Question

A block of mass $15\text{kg}$ is acted upon by a force $25\text{N}$ at an angle ${37}^{\circ }$ with the horizontal in a direction as shown in figure. The coefficient of static friction($\mu$) between the block and horizontal surface is $0.2$ . Find the frictional force acting on the block, so that it doesn't move.

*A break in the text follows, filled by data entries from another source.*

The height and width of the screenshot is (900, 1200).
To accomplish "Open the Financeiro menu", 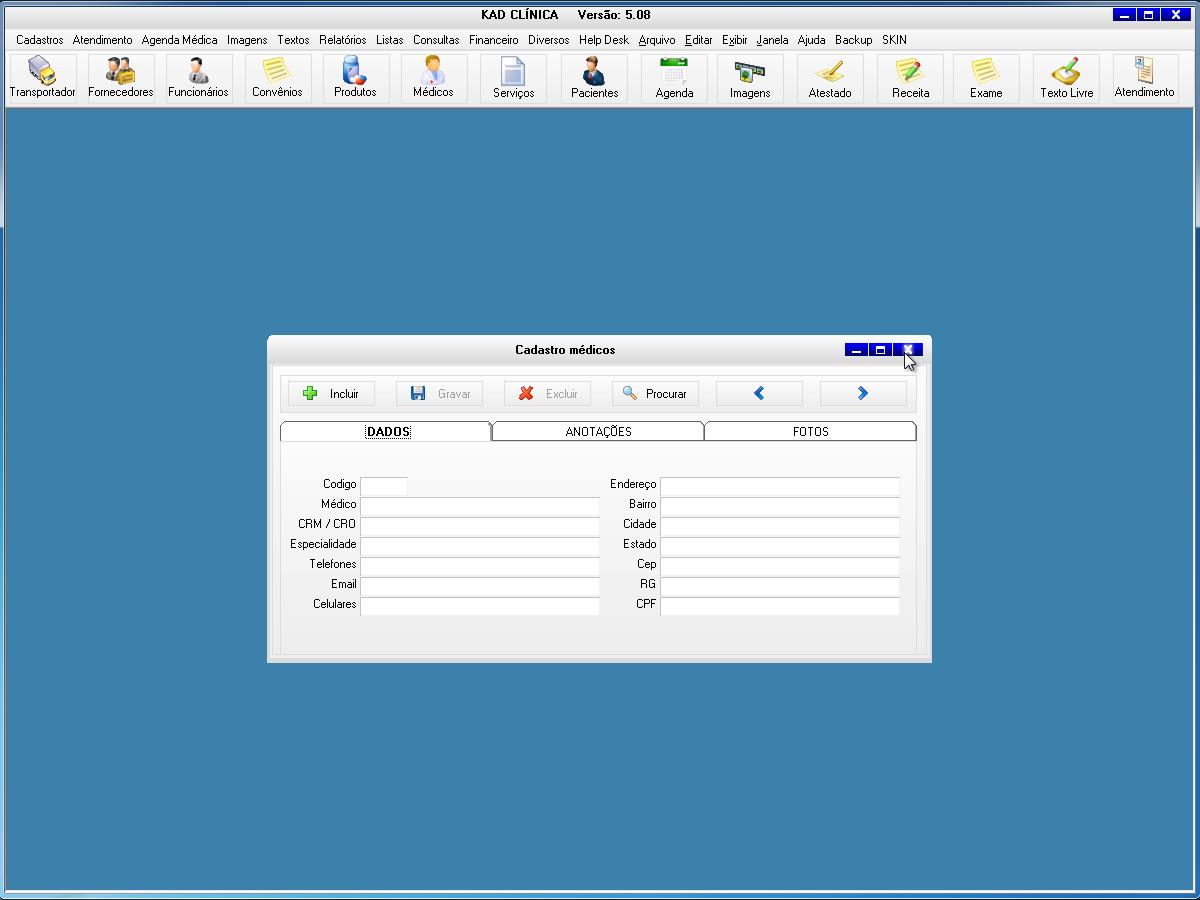I will click(493, 40).
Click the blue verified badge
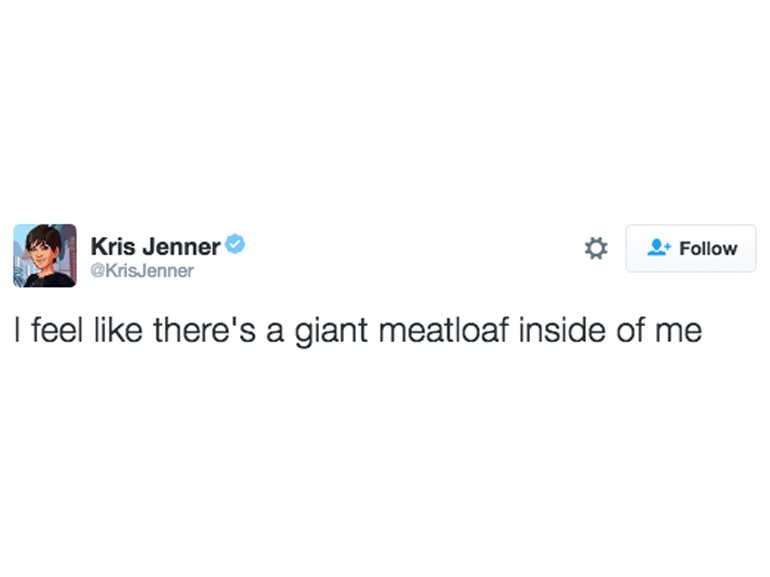 pyautogui.click(x=234, y=243)
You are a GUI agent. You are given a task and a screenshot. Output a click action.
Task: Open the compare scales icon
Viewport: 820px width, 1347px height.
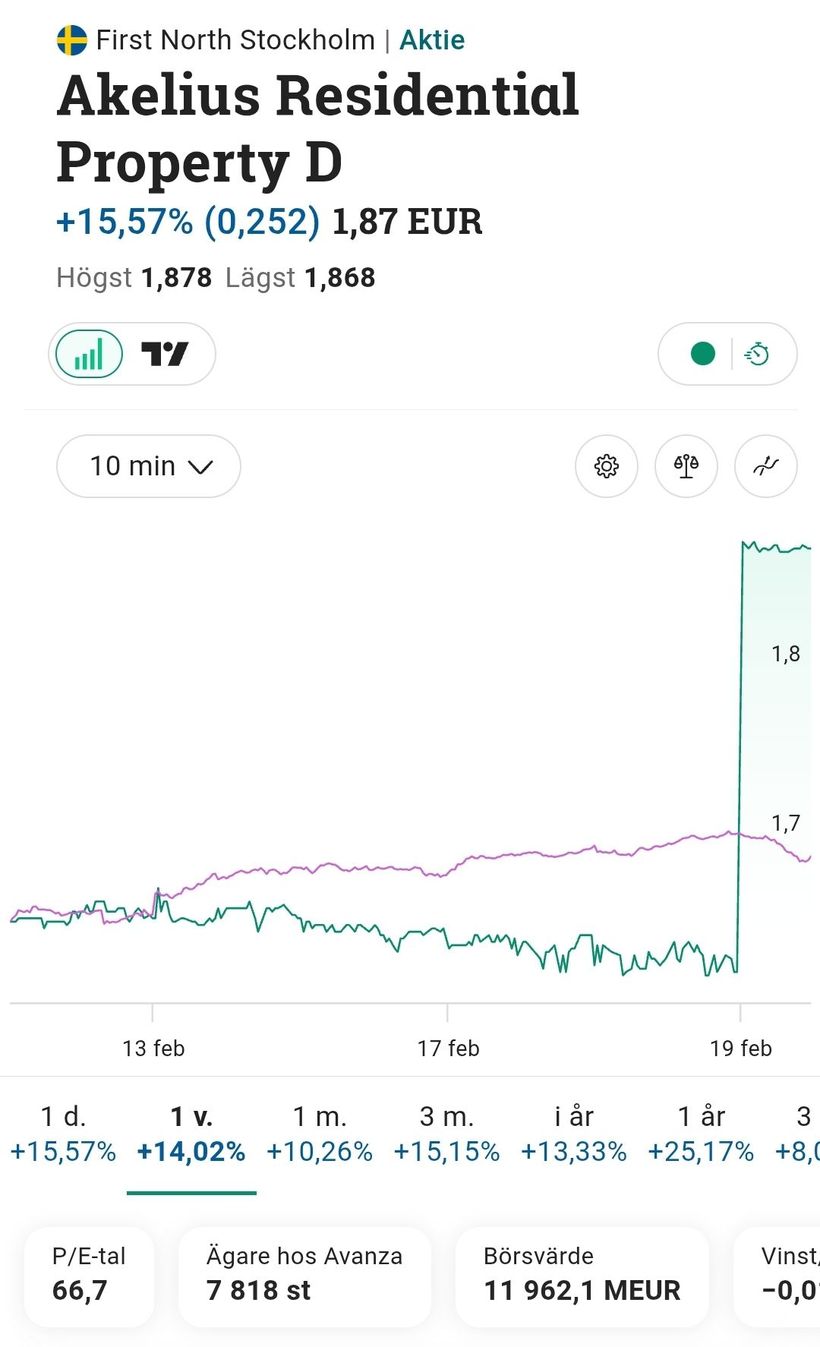pos(686,466)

Take $(g=10{\text{m/s}}^2)$.

• A. $33\text{N}$
• B. $13\text{N}$
• C. $10\text{N}$
• D. $20\text{N}$

Answer 1

The correct option is D $20\text{N}$

Mass of block is $m=15\text{kg}$
$F=25\text{N}$
$\mu =0.2$
For the block to be in equilibrium $\sum \overrightarrow{F_{\text{net}}}=0$, hence balancing the forces in
y and x - directions:
$N=mg+F\sin {37}^{\circ }...\left(1\right)$
$F\cos {37}^{\circ }=f...\left(2\right)$


Maximum available value of frictional force :
$f_{\text{max}}=\mu N$
$\therefore f_{\text{max}}=\mu N=\mu (mg+F\sin {37}^{\circ })$
$f_{\text{max}}=0.2\left(\right(15\times 10)+(25\times \frac{3}{5}\left)\right)$
$f_{\text{max}}=33\text{N}.......\left(3\right)$
From equation $\left(2\right)$:
$F\cos {37}^{\circ }=f$
$\therefore f=25\times \frac{4}{5}=20\text{N}$
$\because f\le f_{\text{max}}$, frictional force acting on block is sufficient to prevent slipping, so block will not move.